§ **TASK TO CARRY OUT**: Each line in the entries below that holds the string "computer" must be copied.

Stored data
=== Section Start ===

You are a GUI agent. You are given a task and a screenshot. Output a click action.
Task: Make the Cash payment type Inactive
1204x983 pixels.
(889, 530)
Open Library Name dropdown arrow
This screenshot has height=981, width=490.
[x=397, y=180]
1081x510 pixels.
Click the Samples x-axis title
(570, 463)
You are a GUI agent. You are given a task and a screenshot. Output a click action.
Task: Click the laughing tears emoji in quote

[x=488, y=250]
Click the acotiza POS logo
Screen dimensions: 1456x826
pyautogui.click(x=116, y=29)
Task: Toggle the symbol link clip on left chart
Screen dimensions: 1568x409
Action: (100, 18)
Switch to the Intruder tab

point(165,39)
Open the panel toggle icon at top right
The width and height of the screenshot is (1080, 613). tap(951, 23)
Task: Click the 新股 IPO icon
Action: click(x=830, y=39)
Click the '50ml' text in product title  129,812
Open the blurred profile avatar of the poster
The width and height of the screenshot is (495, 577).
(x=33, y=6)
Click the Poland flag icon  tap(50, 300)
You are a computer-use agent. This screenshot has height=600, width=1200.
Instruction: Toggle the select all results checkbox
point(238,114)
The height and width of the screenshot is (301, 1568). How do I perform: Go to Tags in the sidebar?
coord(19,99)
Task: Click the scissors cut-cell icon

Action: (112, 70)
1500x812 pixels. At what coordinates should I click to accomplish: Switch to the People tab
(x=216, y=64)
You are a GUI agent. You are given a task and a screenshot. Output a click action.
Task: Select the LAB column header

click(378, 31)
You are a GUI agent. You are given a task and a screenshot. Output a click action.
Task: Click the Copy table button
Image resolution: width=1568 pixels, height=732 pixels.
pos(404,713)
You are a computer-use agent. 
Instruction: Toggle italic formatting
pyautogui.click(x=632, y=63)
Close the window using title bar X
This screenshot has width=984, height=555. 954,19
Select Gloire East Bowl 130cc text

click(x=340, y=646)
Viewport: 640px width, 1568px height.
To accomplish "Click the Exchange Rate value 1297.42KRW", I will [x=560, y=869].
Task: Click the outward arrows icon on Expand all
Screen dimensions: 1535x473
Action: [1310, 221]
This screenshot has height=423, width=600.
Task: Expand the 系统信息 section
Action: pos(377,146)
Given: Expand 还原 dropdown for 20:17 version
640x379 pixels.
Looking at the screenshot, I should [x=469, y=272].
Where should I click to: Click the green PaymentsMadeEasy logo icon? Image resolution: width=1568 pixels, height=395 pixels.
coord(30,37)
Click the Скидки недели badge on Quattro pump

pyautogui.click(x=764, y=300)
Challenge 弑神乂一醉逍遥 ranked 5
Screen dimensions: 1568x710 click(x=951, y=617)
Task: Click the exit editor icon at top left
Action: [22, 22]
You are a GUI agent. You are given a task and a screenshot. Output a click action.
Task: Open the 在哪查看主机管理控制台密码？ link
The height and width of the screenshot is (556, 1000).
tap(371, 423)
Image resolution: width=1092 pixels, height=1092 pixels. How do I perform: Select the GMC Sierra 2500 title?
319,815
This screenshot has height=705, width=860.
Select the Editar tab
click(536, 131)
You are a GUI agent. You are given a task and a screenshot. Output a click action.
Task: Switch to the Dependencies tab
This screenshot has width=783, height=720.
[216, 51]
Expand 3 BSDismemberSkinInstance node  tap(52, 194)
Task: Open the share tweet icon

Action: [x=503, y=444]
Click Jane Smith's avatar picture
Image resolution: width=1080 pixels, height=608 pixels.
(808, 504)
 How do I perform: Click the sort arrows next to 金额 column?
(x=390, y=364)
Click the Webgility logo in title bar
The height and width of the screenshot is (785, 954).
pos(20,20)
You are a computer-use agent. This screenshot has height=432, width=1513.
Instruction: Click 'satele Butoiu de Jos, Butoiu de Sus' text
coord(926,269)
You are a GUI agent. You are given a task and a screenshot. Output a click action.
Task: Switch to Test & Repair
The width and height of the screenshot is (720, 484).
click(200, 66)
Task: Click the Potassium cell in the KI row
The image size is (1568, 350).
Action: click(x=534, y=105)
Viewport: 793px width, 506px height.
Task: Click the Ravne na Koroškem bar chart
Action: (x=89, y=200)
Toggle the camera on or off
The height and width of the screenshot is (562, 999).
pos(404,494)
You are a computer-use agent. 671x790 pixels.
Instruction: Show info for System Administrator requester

=== Section End ===

§ **RESPONSE AREA**:
You are a computer-use agent. This screenshot has height=600, width=1200.
You are a computer-use agent. 
You are a computer-use agent. This screenshot has height=432, width=1513.
You are a computer-use agent. 671x790 pixels.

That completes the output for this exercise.